Fiddling around with back-of-envelope DSP code has given me an estimate of cost for Quake-style texturemapping. Specifically - perspective correct at every pixel drawn (the best BadMood could achieve was per-line, or per-column of pixels, which is why that engine can't look up/down 'properly' or tilt the camera sideways, or render sloping floor surfaces - no chance of that happening there).
I now think it's practical to obtain the screenspace u,v texture coordinates from 3D surface coordinates in 16 instructions or less (needed at span edges), and a full texture mapping fragment is 29 instructions or less per pixel, before attempting paralleling optimizations, or other shortcuts such as calculating every Nth pixel (which remains valid - but uncertain yet if it is helpful given other constraints).
By comparison the optimized BadMood liquid shader required 22 instructions per pixel and that was fast enough for shading a big area at least in chunky column mode.
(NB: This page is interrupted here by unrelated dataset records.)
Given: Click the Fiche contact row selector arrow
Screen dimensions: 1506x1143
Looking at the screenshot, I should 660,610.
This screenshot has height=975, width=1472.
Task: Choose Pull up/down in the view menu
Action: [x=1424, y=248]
The optimized direct texture & lighting version uses 8 per pixel, assuming a constant-z, and hides fully behind a move (a0),(a1)+ on the CPU side but there's no way to achieve that kind of speed and still be perspective-corrected for individual pixels, it's completely out of scope.
Anyway providing other problems don't stop the arithmetic from working when it is translated, I think there is nothing else preventing Quake texture mapping from working as fast as one of the shaders already used in BadMood. Given that there are enough other constraints limiting window size (particularly, span processing cost to build the image) I don't think fillrate is going to be the main issue when attempting this.
That leaves the hidden surface removal and span processing/retrieval problem. It's hard to estimate the cost for that because it's different enough from the other scenarios I tried before so it could still be a showstopper. But the hard problems are gradually dissolving so we'll see

I have some confidence in it working because it's similar to the kind of processing BM ended up using on floors, but still the amount of processing needed here is quite a lot higher.
The biggest problem I think in the end will be the sum of all these costs just being a bit too much for 16/32MHz, forcing some other decisions to be made. The individual costs are all manageable but added together, might still be too slow to be usable for a game. But even then it's probably close enough to be usable for something. By 'other decisions' I mean things like flatshading only, using simplified maps, using a small window (160x120) etc. etc. output limiting, not optimization related.
So I'll plod on over the next week or two as time permits and see if these things can be made to work as planned.